J’aime bien les carnets. Mais sur ma boutique Redbubble, j’avais encore jamais fait de design dédié, juste des illustrations que j’ai adapté au format pour les couvertures. Du coup, j’ai fait quelques croquis, j’en ai gardé deux qui me plaisait bien pour en faire des couvertures et voilà la première !

Il s’agit d’un descendant/cousin de Sleipnir, le cheval d’Odin à huit jambes. J’avais juste envie de redessiner Sleipnir, mais en cours de route, j’ai dévié au niveau de la robe parce que je voulais une couverture dans les tons framboise et voilà quoi. 

1. J’ai d’abord fait un fond en dégradé, puis un croquis de Sleipnir par dessus.

Le fond était trop uniforme à mon gout, donc j’ai rajouté des teintes intermédiaires et des décalages de couleurs avec un brush de nuage.

2. Sur le croquis, j’ai posé trèèèès rapidement les couleurs. Il s’agit d’un perlino, donc visuellement, un cheval tout crème. J’aime bien cette teinte, mais j’avoue que je peins rarement des chevaux de cette robe (et puis, ça rend bien avec la couleur du fond, je trouve).

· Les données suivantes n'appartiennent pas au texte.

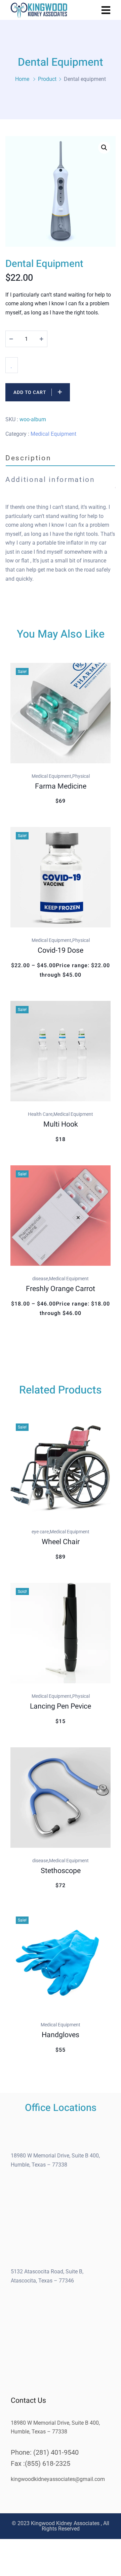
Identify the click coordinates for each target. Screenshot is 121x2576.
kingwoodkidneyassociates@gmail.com (58, 2479)
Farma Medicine (60, 786)
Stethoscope (61, 1871)
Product (47, 79)
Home (22, 79)
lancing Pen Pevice (60, 1706)
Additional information (50, 479)
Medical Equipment (53, 434)
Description (28, 458)
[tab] (60, 458)
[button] (104, 148)
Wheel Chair (61, 1542)
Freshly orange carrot (60, 1289)
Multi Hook (60, 1124)
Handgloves (60, 2035)
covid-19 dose (60, 950)
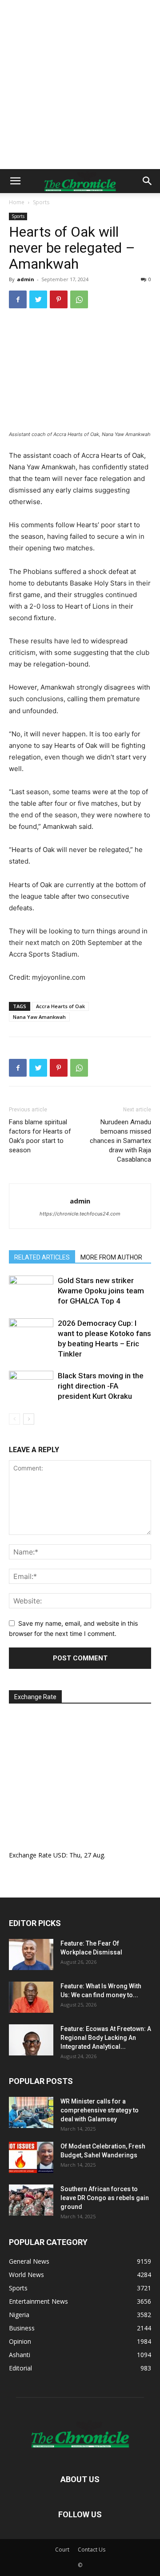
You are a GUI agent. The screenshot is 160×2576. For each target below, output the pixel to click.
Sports (41, 202)
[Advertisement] (80, 84)
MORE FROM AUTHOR (111, 1257)
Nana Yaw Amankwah (39, 1016)
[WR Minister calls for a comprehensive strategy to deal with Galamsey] (31, 2112)
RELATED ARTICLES (42, 1257)
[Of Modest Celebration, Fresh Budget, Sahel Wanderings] (31, 2157)
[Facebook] (18, 299)
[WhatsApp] (79, 299)
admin (25, 279)
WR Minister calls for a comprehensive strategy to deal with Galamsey (99, 2110)
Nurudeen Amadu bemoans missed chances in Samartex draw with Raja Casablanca (120, 1140)
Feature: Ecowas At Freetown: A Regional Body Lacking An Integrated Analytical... (105, 2037)
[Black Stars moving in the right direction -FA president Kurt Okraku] (31, 1386)
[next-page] (28, 1419)
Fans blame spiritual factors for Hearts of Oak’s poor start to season (40, 1136)
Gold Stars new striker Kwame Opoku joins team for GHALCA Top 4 (101, 1290)
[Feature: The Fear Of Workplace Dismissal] (31, 1954)
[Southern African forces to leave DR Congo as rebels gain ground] (31, 2200)
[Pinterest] (59, 299)
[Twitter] (38, 299)
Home (16, 202)
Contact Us (91, 2549)
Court (62, 2549)
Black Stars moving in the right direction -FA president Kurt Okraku (101, 1386)
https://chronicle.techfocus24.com (80, 1214)
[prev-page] (14, 1419)
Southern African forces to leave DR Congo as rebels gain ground (104, 2197)
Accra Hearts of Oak (60, 1006)
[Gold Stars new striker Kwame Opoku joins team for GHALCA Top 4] (31, 1291)
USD (59, 1855)
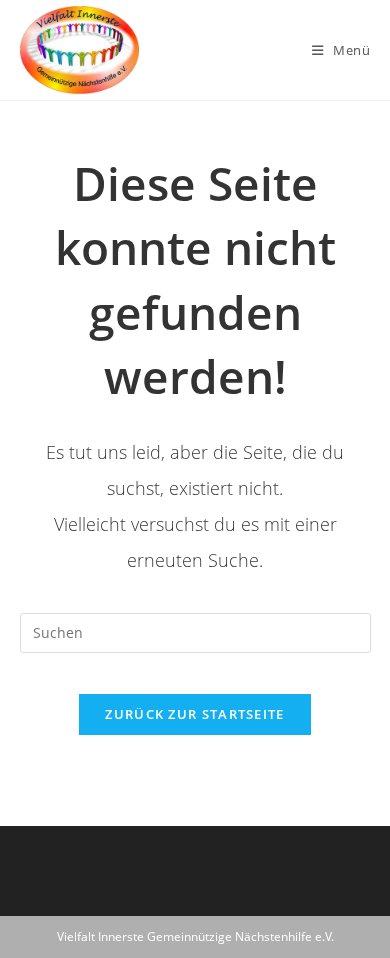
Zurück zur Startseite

3. Après avoir lissé mes couleurs, j’ai rajouté ici et là des détails. Vu que je voulais garder le fond simple, j’ai voulu garder la peinture simple aussi. 

Je sais pas encore ce que je pense de cette peinture à la RacheTm. D’un côté je la trouve trop brute, mais de l’autre, surtout sur le visage, j’aime bien le résultat ?

Peut-être qu’avant de mettre en vente sur Redbubble je lisserais un peu mieux et reverrais certains détails.

Il vient d’où ce côté brut ?

Tout simplement du fait que j’ai posé mes ombres et lissé directement.

D’habitude, je pose mes ombres et entre les ombres et les couleurs, je place des teintes intermédiaires pour dégrader l’ombre en suivant les volumes du sujet.
Ce que je n’ai pas fait ce coup-ci, j’ai lissé directement.